** Opening Input for this task block **
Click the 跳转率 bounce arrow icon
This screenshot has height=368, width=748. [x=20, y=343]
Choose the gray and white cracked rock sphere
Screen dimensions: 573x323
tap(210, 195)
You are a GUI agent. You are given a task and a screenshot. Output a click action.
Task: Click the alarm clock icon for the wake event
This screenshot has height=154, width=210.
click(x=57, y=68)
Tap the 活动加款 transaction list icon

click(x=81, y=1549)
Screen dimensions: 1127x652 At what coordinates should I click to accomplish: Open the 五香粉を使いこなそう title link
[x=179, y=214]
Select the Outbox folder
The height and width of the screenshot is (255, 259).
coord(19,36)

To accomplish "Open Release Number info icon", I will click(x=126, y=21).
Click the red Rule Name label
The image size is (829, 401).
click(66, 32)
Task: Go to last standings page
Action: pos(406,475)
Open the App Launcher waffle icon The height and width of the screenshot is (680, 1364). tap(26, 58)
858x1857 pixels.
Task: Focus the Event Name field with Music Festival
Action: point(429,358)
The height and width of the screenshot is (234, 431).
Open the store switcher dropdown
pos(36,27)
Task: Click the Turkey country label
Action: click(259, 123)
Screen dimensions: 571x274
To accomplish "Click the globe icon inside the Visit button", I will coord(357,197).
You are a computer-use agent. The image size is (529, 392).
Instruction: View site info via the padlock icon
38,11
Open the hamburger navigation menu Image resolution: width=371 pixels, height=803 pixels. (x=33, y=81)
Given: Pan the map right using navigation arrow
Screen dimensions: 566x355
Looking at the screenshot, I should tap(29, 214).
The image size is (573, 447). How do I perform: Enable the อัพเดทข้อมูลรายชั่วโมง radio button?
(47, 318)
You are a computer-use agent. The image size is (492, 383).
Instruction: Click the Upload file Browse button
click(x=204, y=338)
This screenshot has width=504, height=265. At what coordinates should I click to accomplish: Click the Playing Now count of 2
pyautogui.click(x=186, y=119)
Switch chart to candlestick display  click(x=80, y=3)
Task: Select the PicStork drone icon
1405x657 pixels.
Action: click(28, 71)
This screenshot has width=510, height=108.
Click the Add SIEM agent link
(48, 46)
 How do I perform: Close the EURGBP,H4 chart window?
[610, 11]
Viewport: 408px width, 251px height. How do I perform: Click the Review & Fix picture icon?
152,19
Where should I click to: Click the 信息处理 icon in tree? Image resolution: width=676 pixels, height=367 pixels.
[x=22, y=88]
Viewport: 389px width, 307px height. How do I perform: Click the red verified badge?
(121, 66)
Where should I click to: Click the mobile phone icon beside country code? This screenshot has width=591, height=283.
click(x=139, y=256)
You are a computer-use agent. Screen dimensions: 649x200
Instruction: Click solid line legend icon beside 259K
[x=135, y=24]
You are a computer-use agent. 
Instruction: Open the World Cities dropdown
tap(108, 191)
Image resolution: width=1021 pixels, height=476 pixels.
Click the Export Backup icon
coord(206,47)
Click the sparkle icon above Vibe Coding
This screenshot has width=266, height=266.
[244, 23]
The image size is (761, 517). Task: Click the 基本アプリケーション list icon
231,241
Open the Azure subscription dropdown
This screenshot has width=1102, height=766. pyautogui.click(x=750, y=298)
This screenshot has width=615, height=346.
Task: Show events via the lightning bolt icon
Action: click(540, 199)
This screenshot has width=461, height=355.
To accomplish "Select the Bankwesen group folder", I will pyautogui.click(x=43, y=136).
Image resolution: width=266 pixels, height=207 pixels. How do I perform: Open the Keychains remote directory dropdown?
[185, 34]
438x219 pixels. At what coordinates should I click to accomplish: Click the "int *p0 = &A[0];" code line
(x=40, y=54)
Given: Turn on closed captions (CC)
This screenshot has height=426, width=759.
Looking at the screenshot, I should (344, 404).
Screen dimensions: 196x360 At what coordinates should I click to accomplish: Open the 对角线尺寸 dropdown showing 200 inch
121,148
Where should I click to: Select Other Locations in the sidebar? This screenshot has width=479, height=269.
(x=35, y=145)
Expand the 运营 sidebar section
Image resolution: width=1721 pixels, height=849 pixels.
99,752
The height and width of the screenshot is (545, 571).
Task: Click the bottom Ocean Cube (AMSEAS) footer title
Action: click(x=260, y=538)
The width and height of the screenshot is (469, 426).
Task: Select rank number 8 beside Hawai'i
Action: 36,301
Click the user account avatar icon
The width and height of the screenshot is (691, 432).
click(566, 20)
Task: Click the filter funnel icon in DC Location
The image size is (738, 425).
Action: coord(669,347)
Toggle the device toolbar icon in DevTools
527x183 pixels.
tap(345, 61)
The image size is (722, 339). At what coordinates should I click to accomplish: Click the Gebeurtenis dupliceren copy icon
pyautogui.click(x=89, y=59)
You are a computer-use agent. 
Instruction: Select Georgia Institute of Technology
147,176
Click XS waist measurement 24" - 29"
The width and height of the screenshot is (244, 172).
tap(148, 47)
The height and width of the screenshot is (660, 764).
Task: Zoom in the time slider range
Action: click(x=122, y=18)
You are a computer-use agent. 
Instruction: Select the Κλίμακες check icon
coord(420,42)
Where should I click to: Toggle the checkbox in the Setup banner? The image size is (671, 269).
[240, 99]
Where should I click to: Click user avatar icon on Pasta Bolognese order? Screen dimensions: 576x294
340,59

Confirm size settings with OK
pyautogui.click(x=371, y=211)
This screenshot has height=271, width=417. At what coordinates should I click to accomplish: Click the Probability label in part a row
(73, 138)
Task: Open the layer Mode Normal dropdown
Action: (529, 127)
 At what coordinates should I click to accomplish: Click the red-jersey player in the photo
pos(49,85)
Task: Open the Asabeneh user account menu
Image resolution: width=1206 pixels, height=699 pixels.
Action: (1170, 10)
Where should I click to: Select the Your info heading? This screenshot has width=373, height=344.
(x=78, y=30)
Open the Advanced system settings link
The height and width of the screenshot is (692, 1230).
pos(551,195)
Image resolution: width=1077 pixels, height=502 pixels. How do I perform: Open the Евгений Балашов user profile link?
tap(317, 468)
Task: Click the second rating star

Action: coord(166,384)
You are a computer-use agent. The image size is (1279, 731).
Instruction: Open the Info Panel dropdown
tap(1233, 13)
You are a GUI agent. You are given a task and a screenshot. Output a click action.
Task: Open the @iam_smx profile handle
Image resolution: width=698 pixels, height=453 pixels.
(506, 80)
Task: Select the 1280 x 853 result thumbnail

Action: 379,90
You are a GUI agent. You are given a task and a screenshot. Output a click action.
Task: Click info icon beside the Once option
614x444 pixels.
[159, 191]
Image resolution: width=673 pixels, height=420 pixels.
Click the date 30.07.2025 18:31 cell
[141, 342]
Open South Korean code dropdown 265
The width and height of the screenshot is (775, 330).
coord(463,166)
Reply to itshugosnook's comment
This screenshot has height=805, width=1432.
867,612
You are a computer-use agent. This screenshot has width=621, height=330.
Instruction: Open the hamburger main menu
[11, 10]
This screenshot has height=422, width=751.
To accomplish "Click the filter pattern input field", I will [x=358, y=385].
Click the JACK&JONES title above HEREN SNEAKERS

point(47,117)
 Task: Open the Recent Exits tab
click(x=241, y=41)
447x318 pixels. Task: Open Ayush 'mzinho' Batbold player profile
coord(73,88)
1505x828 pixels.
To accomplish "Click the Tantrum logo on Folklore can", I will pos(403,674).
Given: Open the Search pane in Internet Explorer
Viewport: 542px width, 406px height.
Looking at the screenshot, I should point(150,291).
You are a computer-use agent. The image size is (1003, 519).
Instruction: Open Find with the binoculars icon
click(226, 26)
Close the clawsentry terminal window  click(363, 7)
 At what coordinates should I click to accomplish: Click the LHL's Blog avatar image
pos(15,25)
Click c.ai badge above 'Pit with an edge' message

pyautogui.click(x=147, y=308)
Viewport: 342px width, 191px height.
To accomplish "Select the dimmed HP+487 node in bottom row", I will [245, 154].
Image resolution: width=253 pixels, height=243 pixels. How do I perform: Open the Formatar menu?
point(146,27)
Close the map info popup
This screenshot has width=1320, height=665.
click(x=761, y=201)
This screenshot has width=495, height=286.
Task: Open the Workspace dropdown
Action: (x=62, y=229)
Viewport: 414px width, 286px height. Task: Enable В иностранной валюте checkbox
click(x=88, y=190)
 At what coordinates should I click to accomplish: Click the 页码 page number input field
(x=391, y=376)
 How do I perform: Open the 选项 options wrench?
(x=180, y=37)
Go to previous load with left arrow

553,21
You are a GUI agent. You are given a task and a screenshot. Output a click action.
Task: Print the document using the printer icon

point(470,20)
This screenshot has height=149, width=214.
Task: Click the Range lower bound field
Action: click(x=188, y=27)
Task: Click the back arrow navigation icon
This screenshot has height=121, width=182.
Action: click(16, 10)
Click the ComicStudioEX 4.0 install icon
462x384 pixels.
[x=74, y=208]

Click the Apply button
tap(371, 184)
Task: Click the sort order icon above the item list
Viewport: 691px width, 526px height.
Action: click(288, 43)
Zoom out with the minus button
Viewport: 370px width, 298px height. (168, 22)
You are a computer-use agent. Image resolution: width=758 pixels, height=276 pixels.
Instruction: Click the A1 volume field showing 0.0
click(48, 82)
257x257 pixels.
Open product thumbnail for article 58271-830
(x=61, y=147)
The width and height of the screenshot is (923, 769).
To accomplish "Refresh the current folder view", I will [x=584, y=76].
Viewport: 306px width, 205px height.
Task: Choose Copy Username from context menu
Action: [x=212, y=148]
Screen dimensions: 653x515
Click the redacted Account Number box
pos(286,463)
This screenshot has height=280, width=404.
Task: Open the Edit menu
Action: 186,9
** Closing Input for this task block **
**Task goal**
Whenever a line above includes "navigation", copy it in full.

**Solved problem**
Open the hamburger navigation menu Image resolution: width=371 pixels, height=803 pixels. (x=33, y=81)
Given: Pan the map right using navigation arrow
Task: Click the back arrow navigation icon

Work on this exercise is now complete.